◆ **READING TEXT**:
-- Opening Marker --
We recently set up a special needs trust for for a family member. It is an important part of planning for the future of a disabled individual and has large consequences if done incorrectly.

Special Needs Trust

Special needs trusts, or supplemental needs trusts, provide the means to care for a disabled child (or adult) after the parents or guardians have passed away. It holds money that would typically be provided to children through an inheritance or through a lawsuit settlement. It also shelters money so the disabled individual cannot be taken advantage of financially.

Why It Is Important

To be eligible for SSI, an individual must have limited resources [1] (including cash, savings, stocks, land, vehicles and life insurance policies), which is defined as $2,000 for an individual or $3,000 for a couple. A house and one vehicle are excluded, as are special needs trusts.

Many parents would agree that you currently give your disabled child a better quality of life than $2,000 could provide. You don’t want their quality of living to decline after you are gone. However, leaving an inheritance directly would jeopardize the SSI and Medicaid benefits. Without these government programs, the individual would be worse off financially even after receiving the inheritance.

A special needs trust is created to keep the disabled individual eligible for government assistance and provide a quality of life consistent with what they received when their caregiver was alive.

Our experience

Here’s some of the things I learned when we had the trust made.

  • The trust cannot be created by the individual, so we created it for him.
  • We worked with a lawyer to create the document. We were not willing to take a risk disqualifying him from SSI or Medicaid, so a do-it-yourself document from the internet was out of the question.
  • There was another option about pooled trusts, but the remaining money would be distributed to a non-profit organization or the State. We did not look into this option, as we wanted the proceeds to be passed onto another family member when he dies.
-- Closing Marker --
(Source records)
-- Opening Marker --
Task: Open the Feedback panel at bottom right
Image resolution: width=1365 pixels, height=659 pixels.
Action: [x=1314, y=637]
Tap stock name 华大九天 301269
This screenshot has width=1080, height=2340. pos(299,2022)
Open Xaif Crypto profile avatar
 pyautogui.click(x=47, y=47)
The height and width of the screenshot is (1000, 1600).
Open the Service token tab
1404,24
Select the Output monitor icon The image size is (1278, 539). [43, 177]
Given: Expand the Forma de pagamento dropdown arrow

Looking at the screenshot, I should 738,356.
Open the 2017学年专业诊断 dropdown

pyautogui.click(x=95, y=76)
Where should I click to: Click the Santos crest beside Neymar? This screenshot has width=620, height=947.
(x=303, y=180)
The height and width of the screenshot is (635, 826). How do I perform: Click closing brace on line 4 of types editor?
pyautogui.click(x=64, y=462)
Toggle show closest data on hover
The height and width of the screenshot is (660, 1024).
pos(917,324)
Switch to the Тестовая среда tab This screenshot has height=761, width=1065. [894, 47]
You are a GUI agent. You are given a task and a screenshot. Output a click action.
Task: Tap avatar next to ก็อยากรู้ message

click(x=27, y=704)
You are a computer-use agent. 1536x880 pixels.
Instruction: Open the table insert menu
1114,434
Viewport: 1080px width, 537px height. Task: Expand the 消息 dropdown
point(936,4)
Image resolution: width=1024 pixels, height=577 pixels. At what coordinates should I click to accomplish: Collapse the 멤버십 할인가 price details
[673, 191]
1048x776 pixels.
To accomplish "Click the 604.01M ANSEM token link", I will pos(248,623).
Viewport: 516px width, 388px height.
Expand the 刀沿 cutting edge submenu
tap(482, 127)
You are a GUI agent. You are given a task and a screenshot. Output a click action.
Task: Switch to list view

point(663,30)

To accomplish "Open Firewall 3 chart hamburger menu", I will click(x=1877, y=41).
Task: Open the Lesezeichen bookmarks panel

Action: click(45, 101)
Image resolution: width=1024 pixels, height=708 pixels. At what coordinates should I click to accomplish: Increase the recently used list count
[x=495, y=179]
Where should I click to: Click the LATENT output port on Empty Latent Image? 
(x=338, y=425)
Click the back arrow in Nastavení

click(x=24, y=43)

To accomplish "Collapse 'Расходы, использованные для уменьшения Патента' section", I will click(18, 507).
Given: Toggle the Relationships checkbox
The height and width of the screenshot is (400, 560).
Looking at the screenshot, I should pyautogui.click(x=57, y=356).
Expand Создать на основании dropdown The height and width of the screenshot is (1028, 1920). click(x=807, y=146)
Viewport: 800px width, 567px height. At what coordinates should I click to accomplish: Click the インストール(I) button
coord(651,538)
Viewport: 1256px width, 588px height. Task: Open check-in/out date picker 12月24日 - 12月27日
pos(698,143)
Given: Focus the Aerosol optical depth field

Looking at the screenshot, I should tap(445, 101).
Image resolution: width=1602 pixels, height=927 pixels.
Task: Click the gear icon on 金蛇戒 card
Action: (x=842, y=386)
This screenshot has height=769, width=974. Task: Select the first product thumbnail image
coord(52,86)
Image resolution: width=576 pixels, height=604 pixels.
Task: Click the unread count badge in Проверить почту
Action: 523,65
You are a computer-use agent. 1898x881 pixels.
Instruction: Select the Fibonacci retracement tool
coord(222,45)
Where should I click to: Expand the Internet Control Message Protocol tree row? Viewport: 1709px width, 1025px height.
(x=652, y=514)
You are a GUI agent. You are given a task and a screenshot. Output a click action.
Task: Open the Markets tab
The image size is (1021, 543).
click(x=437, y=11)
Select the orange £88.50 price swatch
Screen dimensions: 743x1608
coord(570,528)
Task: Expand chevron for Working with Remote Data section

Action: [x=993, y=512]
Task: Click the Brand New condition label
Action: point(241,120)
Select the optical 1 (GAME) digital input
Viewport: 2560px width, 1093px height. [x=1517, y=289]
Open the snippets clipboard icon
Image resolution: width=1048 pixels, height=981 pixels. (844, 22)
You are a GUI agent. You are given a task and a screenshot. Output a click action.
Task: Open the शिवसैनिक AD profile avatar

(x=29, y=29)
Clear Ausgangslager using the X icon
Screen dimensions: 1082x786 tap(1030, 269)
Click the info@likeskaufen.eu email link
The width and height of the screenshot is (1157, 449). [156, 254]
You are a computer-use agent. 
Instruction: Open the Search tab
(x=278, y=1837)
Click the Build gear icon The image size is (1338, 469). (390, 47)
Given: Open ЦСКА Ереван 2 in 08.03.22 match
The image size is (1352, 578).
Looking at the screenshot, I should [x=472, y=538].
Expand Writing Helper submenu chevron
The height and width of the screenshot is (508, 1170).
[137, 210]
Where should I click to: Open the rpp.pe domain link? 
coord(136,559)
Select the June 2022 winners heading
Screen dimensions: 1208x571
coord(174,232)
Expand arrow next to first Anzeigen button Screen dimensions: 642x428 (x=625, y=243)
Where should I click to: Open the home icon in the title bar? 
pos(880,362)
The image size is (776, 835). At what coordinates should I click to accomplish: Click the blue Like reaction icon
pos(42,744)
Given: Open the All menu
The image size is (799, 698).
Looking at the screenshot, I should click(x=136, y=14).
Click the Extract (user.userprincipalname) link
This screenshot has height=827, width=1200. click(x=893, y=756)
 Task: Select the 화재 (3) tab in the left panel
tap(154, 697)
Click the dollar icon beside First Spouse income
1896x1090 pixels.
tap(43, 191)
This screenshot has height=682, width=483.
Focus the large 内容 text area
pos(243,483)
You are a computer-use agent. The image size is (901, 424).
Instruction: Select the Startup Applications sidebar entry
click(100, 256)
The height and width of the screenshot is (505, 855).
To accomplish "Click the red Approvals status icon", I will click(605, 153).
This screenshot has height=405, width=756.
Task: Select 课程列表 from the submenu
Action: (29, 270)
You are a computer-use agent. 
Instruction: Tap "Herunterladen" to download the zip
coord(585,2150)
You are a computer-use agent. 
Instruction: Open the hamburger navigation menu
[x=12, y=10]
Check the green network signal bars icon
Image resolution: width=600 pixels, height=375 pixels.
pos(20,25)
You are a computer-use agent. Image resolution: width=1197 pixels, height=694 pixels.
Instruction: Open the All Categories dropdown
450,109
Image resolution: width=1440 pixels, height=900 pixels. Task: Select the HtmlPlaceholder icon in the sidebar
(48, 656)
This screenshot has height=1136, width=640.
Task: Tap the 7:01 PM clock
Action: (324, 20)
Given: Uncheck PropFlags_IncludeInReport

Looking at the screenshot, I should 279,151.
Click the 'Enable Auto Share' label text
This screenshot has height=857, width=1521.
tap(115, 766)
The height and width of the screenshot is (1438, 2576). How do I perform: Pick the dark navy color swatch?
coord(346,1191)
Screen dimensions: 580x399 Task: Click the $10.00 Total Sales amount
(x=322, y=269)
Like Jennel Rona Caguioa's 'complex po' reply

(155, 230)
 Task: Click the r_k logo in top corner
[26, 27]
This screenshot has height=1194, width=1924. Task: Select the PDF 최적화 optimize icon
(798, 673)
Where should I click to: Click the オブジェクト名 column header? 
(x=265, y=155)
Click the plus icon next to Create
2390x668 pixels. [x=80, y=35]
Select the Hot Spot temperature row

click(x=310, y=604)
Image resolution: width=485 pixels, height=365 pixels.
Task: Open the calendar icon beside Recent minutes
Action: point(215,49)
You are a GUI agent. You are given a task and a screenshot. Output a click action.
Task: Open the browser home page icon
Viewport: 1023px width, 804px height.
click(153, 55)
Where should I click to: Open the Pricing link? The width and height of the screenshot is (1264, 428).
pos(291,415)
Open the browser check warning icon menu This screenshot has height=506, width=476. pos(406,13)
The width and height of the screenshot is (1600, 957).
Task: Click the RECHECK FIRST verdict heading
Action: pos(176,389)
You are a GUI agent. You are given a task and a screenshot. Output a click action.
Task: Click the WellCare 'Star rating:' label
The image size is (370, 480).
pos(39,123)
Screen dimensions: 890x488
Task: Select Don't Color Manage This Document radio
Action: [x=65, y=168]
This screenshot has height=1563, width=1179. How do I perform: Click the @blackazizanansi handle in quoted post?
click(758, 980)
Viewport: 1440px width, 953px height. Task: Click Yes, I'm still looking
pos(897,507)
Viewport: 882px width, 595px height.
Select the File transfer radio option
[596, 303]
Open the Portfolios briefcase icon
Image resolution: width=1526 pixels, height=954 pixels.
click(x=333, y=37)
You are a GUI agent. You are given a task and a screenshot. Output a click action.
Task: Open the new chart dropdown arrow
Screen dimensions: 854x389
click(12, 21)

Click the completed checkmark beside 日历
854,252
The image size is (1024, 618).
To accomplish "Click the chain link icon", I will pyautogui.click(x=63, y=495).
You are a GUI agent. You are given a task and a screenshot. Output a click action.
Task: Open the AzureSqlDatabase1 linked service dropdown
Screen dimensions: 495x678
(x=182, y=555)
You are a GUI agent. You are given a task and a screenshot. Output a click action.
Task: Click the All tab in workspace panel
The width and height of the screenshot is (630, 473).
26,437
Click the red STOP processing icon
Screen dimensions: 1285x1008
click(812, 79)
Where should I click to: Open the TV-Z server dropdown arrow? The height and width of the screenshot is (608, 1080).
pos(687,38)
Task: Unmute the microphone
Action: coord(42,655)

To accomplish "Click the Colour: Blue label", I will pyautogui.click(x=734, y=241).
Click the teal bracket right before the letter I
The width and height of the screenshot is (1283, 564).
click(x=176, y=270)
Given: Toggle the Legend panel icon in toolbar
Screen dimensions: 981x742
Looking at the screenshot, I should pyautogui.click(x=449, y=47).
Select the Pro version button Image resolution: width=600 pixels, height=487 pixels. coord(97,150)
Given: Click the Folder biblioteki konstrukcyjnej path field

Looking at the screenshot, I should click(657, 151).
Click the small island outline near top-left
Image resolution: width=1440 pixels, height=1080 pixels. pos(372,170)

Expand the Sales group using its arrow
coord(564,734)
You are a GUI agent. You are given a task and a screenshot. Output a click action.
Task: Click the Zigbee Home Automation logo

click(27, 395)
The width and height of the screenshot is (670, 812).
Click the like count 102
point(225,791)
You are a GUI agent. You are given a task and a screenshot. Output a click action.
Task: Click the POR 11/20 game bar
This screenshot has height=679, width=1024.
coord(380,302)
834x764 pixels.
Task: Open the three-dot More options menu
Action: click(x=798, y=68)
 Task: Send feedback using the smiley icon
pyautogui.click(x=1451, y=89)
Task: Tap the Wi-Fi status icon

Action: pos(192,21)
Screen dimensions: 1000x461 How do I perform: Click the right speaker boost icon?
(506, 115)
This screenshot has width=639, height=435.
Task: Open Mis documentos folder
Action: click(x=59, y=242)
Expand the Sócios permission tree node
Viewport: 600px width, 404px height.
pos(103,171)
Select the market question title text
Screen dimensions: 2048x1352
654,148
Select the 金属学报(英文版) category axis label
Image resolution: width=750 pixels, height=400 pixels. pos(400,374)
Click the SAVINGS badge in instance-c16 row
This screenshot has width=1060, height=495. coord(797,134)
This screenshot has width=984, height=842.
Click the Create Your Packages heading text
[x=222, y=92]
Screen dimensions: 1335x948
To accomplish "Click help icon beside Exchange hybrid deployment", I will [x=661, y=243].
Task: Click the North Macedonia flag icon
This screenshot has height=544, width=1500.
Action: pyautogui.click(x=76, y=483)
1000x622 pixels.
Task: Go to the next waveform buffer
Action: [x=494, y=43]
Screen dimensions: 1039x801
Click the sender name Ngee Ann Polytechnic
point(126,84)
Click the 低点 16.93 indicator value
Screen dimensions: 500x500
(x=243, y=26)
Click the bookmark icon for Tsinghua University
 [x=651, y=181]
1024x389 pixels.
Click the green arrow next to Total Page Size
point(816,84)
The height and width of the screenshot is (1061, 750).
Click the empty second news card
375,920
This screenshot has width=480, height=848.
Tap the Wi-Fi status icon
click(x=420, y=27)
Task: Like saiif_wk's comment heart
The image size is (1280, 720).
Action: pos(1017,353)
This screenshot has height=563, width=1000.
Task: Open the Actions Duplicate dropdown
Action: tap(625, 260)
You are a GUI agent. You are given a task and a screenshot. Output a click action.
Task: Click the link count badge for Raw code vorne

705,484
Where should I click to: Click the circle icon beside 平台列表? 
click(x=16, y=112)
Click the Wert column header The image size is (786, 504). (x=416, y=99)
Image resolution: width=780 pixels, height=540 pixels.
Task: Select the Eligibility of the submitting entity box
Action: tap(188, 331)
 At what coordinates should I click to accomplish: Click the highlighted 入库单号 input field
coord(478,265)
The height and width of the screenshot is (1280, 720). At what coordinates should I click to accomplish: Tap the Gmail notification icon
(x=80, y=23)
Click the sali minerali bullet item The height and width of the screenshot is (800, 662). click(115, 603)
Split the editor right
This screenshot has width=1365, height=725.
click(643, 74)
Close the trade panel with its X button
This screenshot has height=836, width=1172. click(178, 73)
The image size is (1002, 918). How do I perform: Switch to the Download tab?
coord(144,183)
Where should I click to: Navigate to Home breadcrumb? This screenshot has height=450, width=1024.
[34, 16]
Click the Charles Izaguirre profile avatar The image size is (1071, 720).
-- Closing Marker --
◆ **WORK TASK**:
Please extend the special needs trust piece from its last sentence onward.

◆ **TASK RESPONSE**:
  • The trust names the current and future trustees and beneficiaries. The future beneficiaries do not need to be disabled. The trust dissolves upon his death and pays the proceeds to the beneficiaries directly (or creates additional trusts for the children under 25).
  • The trusts are designed to provide money that focuses on quality of life above and beyond basic needs. The money can be used for special outings, vacations, and special interests such as a music class. It cannot be used for food, clothing and shelter.

Creating the trust was actually a simple process. We met a couple times with the lawyer to discuss options and learn about it. The hardest part was selecting the trustees and beneficiaries. Taking the first step to set up a meeting was half the battle.

Other considerations

  • In addition, you need to notify and work with other family members who might have wills. Name the trust as a beneficiary and not the individual.
  • The trust needs an EIN to file tax returns.
  • For the applicable law, see Social Security Act: Section 1917(d)(4)(A) [2].
  • A disabled person may qualify for the Disability Tax Credit [3].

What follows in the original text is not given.